The Lakelse area is located in central British Columbia, about 10 km south of Terrace, British Columbia, on Highway #37. The Project is seeking to develop one of the first, if not the first, geothermal power plants in Canada. The Geopower project is a notional +/-15 MW (net) standard hydrothermal project currently in the midst of exploration and assessment with the intention to sell the power generation to B.C. Hydro. The consortium partners of Kitselas First Nation and Borealis GeoPower obtained the geothermal exploration permits from the Ministry of Energy on January 21, 2014 for 2,865 hectares.
This Lakelse Lake region is considered ‘high potential’ as many high temperature hot springs reside within it; this includes one of Canada’s hottest hot spring, with measured water temperatures of >80C at the surface. The geological environment in the Lakelse Lake area is very encouraging for developing a geothermal project. The subsurface geology in the area suggests a sedimentary unit that has accumulated in the valley and overlies granitic plutons. Subsurface analysis shows that the Lakelse area lies within a key faulted zone that is seismically active and is composed of deep structures, forming a suggested graben structure. Multiple sets of regional geophysics, including: resistivity, gravity, magnetic, electromagnetic and local seismic, support the subsurface model. These high surface temperatures are a good indication of a significant geothermal resource at depth with temperature more than sufficient to support geothermal energy production.

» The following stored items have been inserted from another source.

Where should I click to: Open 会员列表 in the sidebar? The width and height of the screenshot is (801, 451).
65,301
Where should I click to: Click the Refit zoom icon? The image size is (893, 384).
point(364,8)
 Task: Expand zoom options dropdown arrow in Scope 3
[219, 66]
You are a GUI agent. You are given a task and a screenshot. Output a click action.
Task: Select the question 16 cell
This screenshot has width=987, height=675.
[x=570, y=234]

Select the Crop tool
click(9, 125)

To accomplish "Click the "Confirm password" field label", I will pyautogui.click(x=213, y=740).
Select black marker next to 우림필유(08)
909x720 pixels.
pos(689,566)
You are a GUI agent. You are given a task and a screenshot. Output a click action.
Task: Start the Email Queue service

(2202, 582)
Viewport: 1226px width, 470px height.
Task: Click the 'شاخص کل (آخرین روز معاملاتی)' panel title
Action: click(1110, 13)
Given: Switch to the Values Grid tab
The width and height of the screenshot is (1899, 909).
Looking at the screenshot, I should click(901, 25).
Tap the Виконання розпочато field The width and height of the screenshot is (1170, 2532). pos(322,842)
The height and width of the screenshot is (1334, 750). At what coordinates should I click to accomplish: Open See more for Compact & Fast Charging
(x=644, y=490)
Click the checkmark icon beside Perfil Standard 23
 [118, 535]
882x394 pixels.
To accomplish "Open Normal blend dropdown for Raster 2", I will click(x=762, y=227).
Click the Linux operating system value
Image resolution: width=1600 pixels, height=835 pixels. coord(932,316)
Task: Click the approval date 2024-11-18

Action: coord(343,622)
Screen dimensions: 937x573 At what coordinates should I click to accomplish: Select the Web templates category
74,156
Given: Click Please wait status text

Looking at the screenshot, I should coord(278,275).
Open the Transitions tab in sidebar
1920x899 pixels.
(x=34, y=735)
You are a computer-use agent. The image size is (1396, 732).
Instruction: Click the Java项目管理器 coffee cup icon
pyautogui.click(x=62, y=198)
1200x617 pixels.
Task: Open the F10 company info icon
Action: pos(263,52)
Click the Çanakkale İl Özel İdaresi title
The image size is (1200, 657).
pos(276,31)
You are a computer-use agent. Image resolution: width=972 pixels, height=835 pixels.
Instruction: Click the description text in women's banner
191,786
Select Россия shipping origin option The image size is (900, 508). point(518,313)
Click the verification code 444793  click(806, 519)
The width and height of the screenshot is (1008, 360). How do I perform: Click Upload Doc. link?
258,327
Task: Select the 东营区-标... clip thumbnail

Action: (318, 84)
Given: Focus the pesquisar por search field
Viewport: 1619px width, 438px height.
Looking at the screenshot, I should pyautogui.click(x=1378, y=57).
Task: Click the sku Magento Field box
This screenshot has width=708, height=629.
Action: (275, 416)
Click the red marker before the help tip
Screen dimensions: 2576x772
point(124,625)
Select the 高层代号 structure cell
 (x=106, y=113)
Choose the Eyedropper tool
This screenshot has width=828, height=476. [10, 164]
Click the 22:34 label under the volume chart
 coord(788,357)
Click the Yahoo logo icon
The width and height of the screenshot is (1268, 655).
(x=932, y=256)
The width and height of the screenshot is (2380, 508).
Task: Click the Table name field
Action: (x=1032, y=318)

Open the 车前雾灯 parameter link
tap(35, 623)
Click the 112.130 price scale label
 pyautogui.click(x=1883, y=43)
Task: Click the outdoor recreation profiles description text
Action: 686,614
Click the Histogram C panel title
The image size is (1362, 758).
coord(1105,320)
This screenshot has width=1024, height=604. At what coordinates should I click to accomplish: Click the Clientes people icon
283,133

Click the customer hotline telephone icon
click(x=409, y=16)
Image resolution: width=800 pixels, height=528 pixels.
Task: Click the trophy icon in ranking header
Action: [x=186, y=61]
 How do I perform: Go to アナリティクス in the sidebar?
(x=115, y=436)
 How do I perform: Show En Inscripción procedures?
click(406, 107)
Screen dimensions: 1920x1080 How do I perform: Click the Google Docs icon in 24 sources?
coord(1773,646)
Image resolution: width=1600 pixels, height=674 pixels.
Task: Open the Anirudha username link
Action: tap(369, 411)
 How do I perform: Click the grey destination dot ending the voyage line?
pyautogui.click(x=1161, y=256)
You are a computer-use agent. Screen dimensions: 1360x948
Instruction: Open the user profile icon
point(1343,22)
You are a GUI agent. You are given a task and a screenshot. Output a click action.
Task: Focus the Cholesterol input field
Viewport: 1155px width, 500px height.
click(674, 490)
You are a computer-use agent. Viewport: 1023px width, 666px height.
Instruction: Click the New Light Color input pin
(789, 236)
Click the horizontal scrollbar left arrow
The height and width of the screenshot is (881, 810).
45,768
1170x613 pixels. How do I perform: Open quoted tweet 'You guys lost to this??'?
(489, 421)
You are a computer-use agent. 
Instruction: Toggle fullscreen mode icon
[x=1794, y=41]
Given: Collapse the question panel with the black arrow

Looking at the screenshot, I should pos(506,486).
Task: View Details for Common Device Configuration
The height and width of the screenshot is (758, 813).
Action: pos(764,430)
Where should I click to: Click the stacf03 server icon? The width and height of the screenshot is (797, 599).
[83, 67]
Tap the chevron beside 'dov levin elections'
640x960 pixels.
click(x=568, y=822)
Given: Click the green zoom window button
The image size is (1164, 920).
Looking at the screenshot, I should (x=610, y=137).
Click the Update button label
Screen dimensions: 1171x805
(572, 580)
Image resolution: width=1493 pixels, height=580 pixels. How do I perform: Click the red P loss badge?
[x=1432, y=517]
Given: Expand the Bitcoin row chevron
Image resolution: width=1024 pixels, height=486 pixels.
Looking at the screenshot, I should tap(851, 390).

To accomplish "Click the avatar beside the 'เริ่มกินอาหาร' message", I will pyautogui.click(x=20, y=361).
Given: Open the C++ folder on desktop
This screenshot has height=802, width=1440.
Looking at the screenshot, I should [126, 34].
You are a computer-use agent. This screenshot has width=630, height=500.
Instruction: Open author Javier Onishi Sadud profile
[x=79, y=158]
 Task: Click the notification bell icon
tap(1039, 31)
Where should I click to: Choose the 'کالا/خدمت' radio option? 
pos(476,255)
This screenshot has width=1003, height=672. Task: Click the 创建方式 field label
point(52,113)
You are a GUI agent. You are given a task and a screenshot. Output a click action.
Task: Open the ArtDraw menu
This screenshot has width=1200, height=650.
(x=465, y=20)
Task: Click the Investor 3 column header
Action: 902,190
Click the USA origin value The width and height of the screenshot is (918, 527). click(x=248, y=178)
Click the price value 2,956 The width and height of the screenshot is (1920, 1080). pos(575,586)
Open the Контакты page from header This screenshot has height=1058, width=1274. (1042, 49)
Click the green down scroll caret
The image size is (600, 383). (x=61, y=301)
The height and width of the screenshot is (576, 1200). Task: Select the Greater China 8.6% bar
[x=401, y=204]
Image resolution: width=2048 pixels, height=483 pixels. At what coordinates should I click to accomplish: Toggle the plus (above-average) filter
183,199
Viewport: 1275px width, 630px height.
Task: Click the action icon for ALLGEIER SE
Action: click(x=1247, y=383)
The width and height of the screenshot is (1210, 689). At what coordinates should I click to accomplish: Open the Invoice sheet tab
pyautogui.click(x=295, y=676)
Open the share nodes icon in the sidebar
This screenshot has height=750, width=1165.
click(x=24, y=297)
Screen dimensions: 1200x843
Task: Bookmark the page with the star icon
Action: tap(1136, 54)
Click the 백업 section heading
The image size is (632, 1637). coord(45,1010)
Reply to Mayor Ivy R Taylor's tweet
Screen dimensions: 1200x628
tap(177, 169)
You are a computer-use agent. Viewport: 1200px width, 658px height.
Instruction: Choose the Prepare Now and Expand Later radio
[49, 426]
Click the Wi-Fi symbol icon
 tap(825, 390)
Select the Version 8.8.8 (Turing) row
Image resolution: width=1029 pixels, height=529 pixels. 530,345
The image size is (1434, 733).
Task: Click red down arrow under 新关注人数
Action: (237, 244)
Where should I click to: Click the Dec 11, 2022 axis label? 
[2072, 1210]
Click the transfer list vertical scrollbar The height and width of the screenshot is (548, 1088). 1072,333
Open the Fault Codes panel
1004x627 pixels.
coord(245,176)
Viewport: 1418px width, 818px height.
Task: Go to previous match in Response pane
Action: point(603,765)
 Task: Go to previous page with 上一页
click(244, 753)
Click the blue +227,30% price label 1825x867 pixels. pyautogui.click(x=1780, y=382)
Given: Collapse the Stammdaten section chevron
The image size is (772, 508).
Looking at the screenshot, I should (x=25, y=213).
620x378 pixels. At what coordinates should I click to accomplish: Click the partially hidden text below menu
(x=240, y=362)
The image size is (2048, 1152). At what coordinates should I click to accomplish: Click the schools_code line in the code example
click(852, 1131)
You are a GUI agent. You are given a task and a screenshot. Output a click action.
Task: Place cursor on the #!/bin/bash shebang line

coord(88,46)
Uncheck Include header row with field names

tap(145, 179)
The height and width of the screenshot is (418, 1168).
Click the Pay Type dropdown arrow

As of 2015, we have completed the initial phase of our surface exploration program. The program has helped to highlight areas for further exploration and drilling.
This geopower project could represent the first commercial geothermal power production in the Province of British Columbia and the first fully green, baseload power generation alternative to large-scale hydro. As the project is near BC Hydro’s Northwest Transmission Line, the facility could increase grid stability for all the developments to the North. There are also opportunities for related direct heat applications like greenhouses and hot spring ecotourism.